Marcos Labrador y Roberto “Chucho” Páez, protagonistas de esta novela breve pero intensa, pasaron del trabajo conjunto al reclamo en solitario con una velocidad digna de la ruleta. El quiebre, como casi siempre, tuvo nombre y apellido: Salario. O, más precisamente, cuánto pedir y cómo hacerlo. Lo que para algunos fue leído como prudencia, para otros sonó a resignación. Y ahí se terminó el consenso.

La pelea por el salario y la ruptura pública
La idea inicial era un mensaje conjunto, con una consigna compartida y la emergencia salarial bien visible. Pero la unidad no resistió. Desde la Asociación de Empleados del Casino decidieron avanzar con un afiche propio y subirlo a redes sociales, marcando distancia del resto.
La respuesta de Maestranza no tardó en llegar y fue, como marca la época, también por redes. Chucho Páez apeló a la memoria política y lanzó una acusación directa:«Papelón es haber hecho campaña y votar por Mauricio Macri y María Eugenia Vidal en 2015 y pretender hoy ser kirchnerista de primera hora. Eso no es evolución política: Es oportunismo». El cruce dejó expuesta una interna que se suma a un escenario salarial cada vez más asfixiante.

Mientras tanto, la emergencia sigue intacta. Los sueldos no alcanzan y la tan mentada unidad sindical quedó girando en la ruleta, a la espera de que vuelva a salir el número de la coincidencia. Por ahora, no paga.
En paralelo, los trabajadores nucleados en la Asociación Gremial de Administración, Maestranza y Servicios (AMS) vienen sosteniendo un reclamo que trasciende lo sectorial y apunta a una problemática estructural: el endeudamiento creciente de los trabajadores estatales como consecuencia de la pérdida sostenida del poder adquisitivo. Hasta el momento, desde la Provincia —y con una metáfora que se repite en los pasillos sindicales— Kicillof “no le da bola”.
Los conducidos por Páez, desde AMS elevaron al Ministerio de Economía bonaerense una propuesta concreta para la creación de un programa de alivio y reestructuración de deudas. El diagnóstico no es nuevo: salarios depreciados, estabilidad laboral que no alcanza y hogares obligados a financiar la canasta básica con tarjetas de crédito, préstamos o, en los casos más graves, prestamistas informales.

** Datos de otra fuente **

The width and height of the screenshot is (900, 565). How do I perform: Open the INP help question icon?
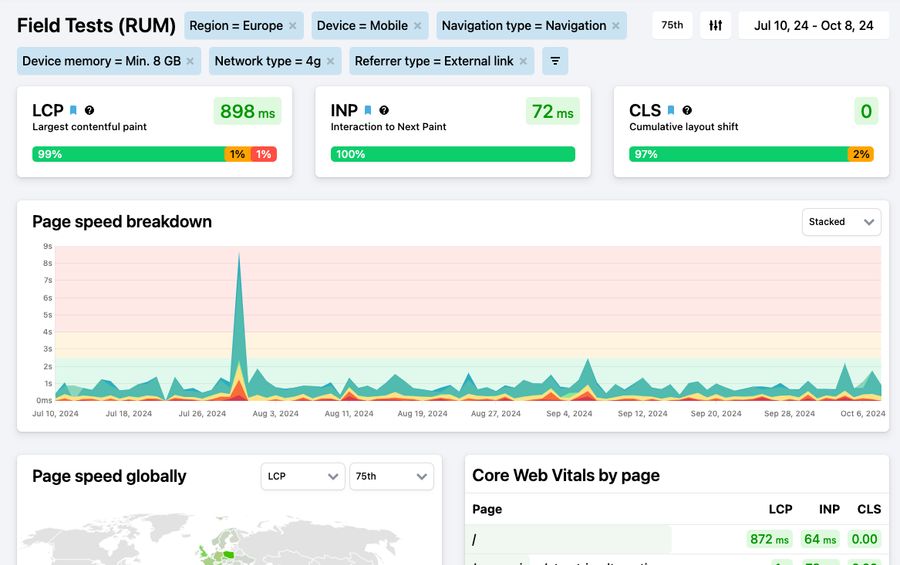point(384,111)
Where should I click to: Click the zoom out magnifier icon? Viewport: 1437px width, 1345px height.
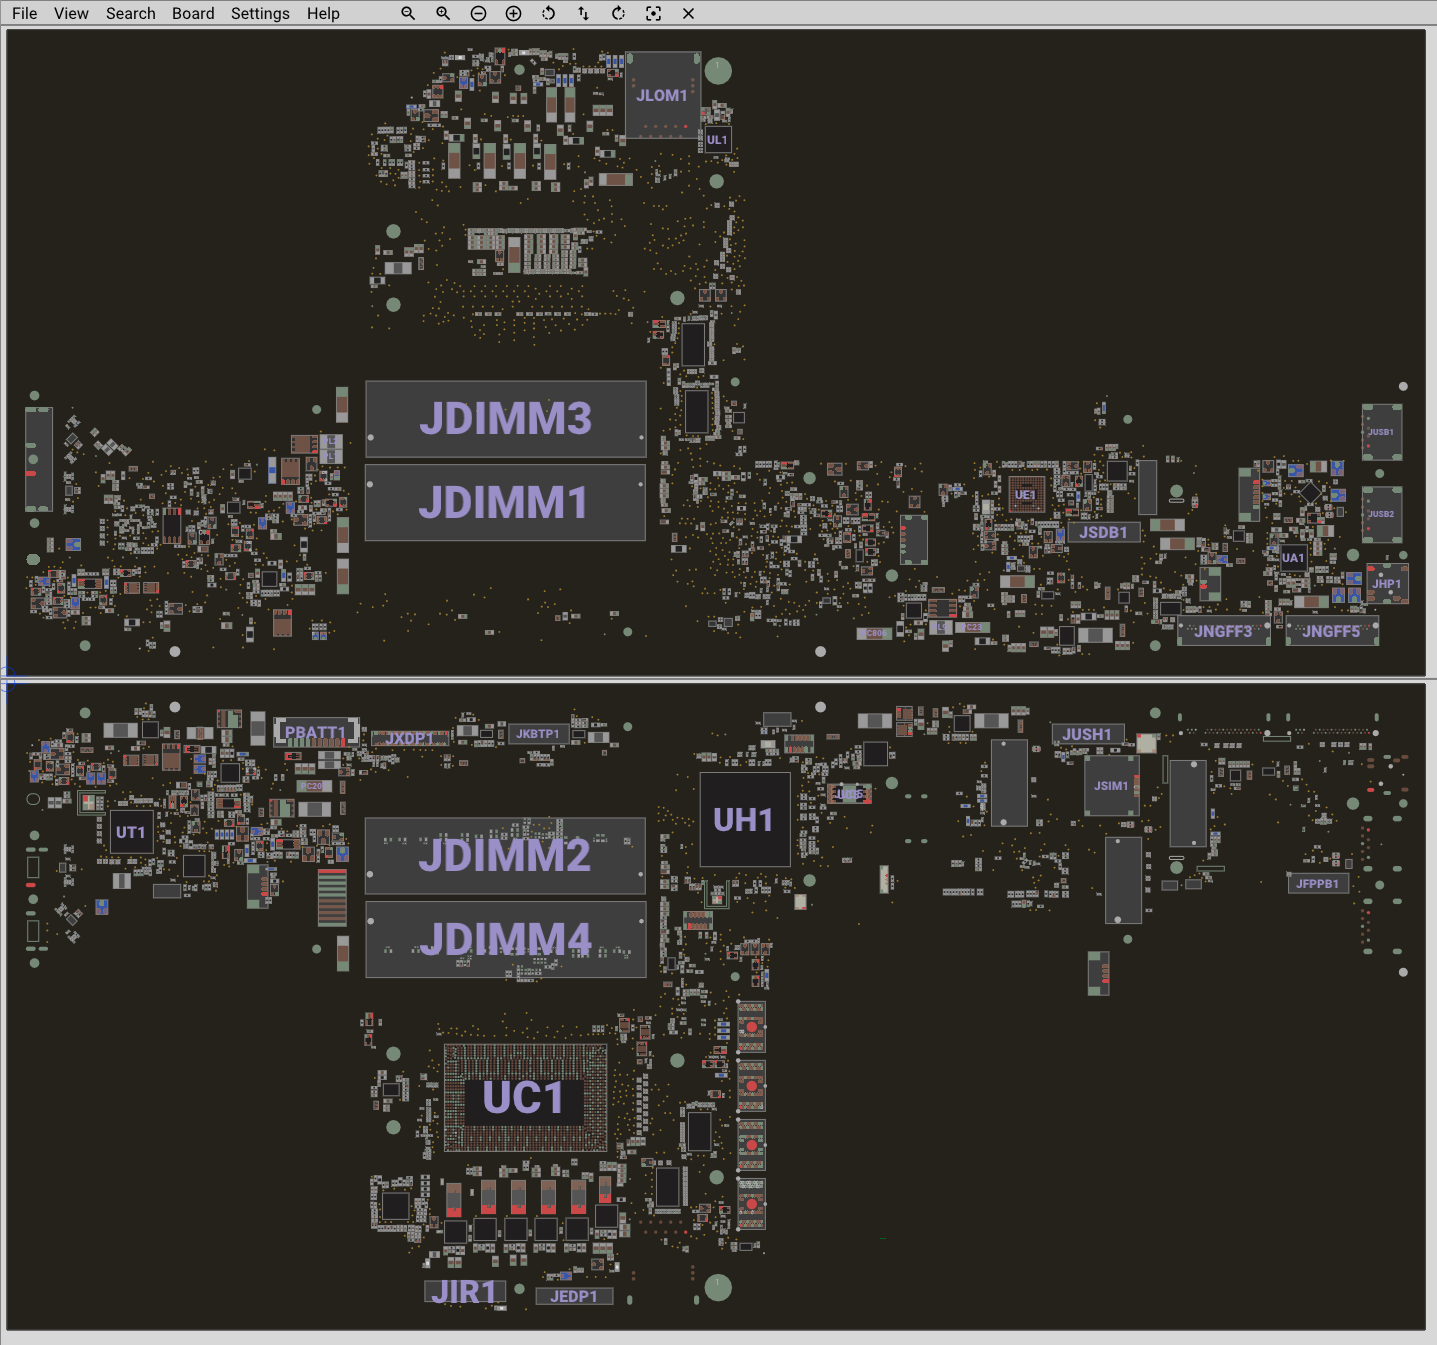click(x=408, y=13)
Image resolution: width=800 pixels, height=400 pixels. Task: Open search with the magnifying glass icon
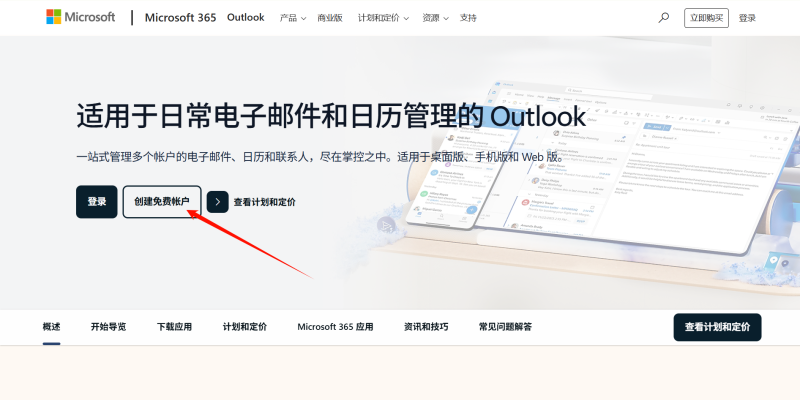point(664,17)
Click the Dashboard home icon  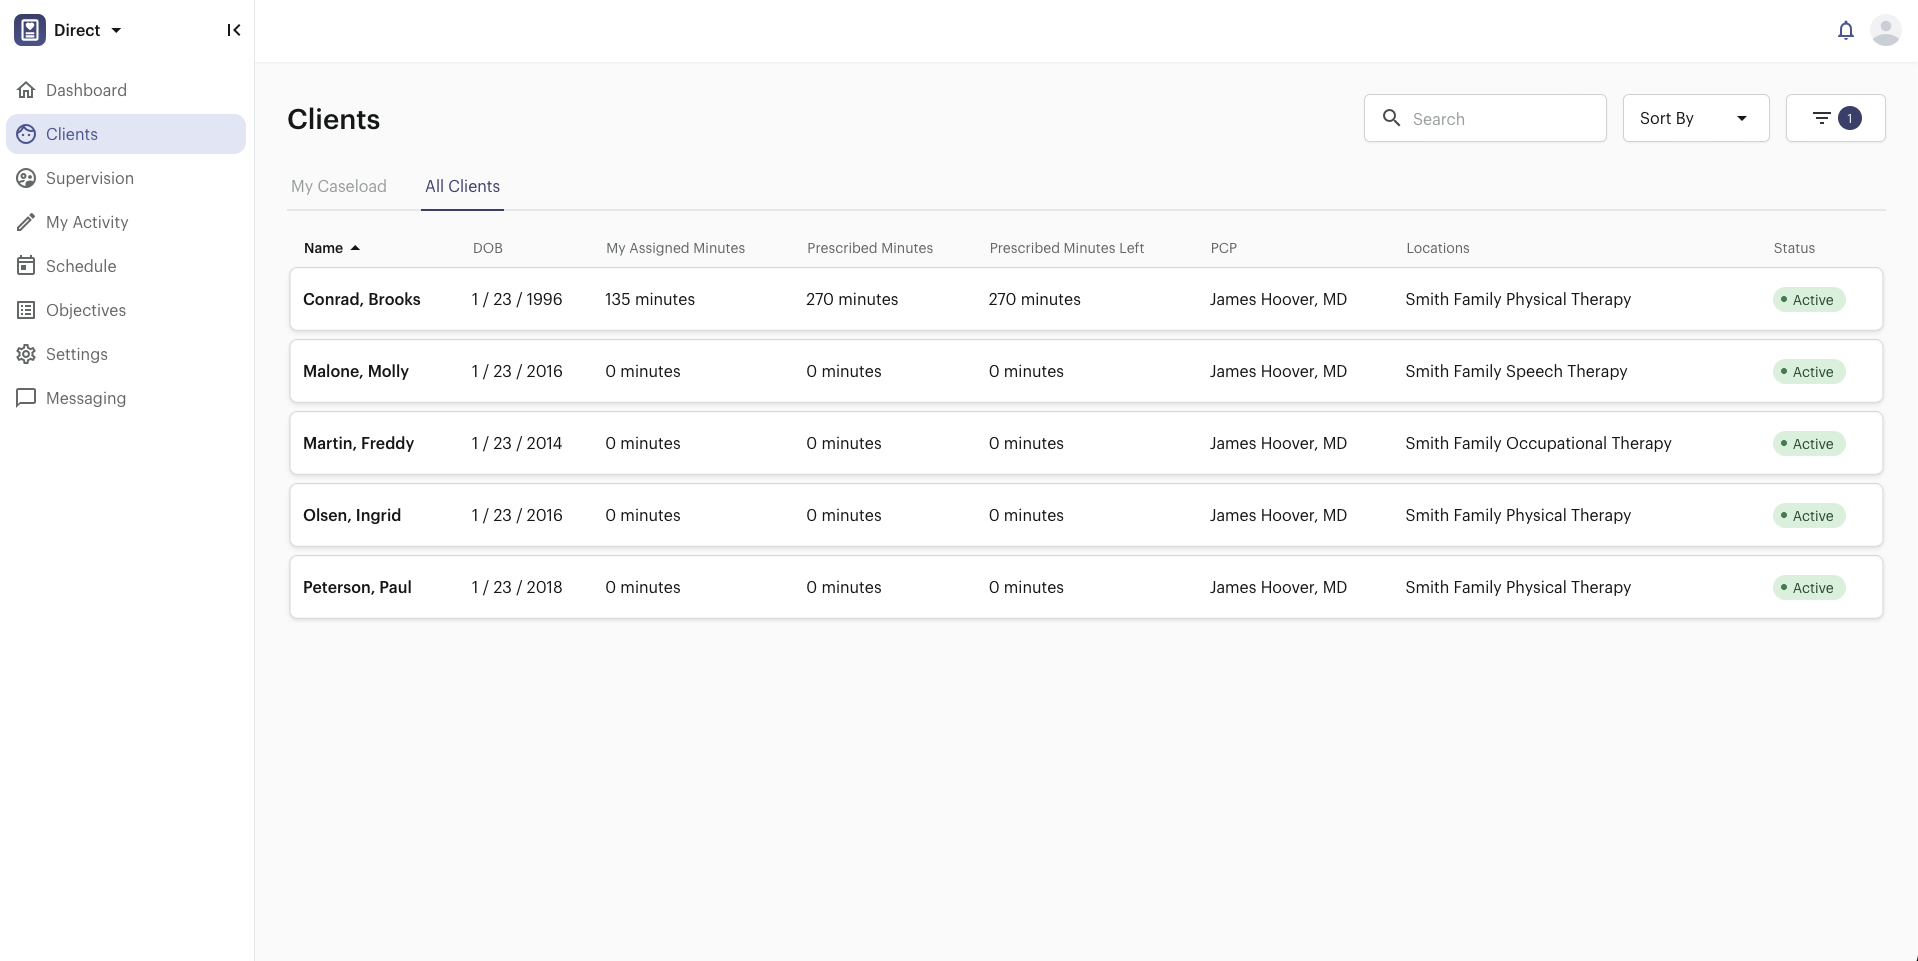click(x=26, y=90)
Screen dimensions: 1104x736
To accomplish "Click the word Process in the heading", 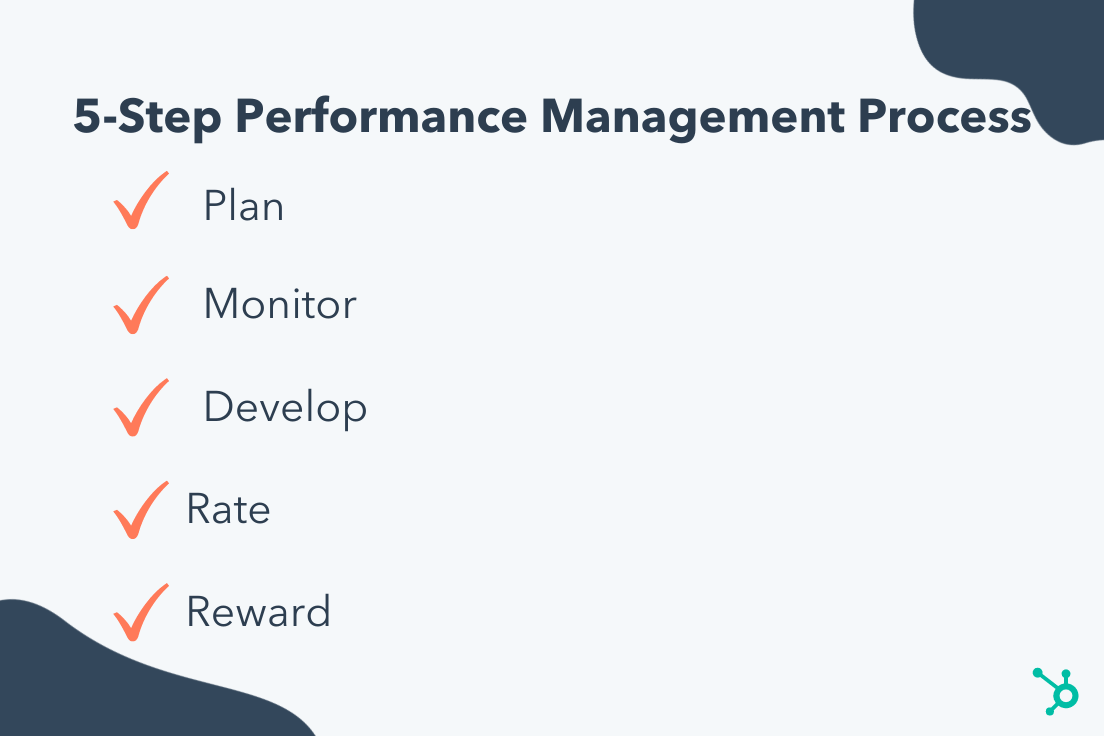I will click(x=945, y=117).
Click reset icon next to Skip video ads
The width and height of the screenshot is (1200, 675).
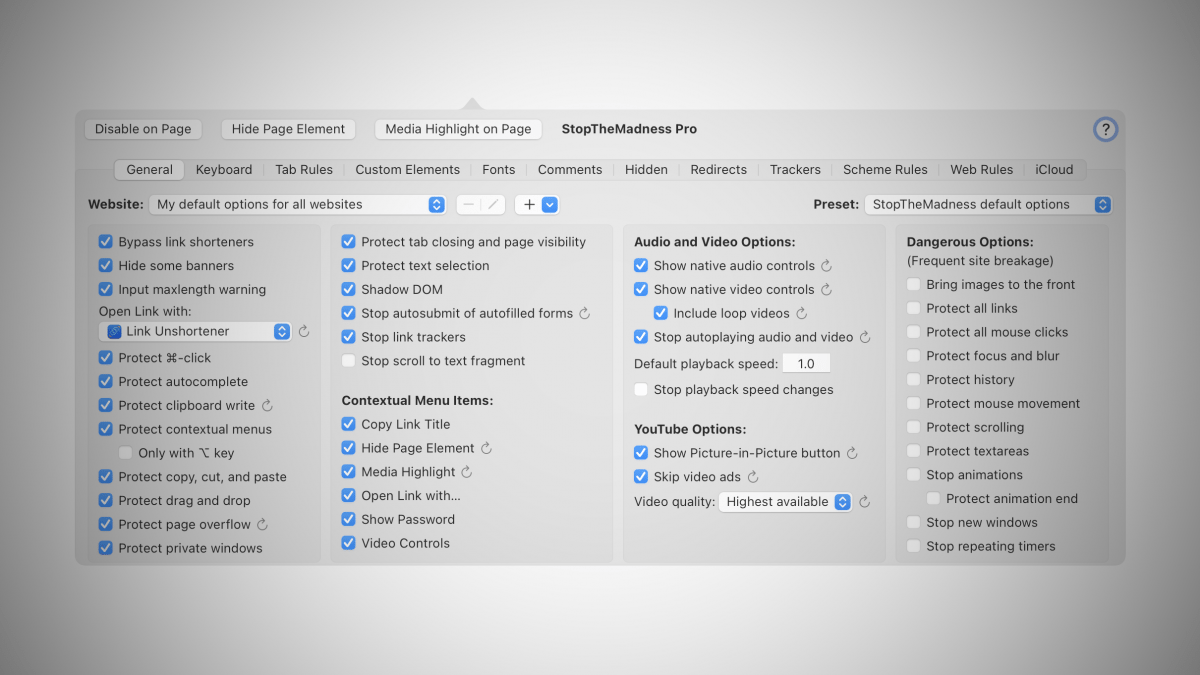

Desde el gremio advierten que el sobreendeudamiento no es una elección de los trabajadores, sino el resultado de un contexto macroeconómico que los empuja al límite. Por eso insisten en que la iniciativa no debe ser leída como un gasto, sino como una inversión estratégica: ordenar las deudas, fortalecer la fuerza laboral, reactivar el consumo interno y preservar la paz social.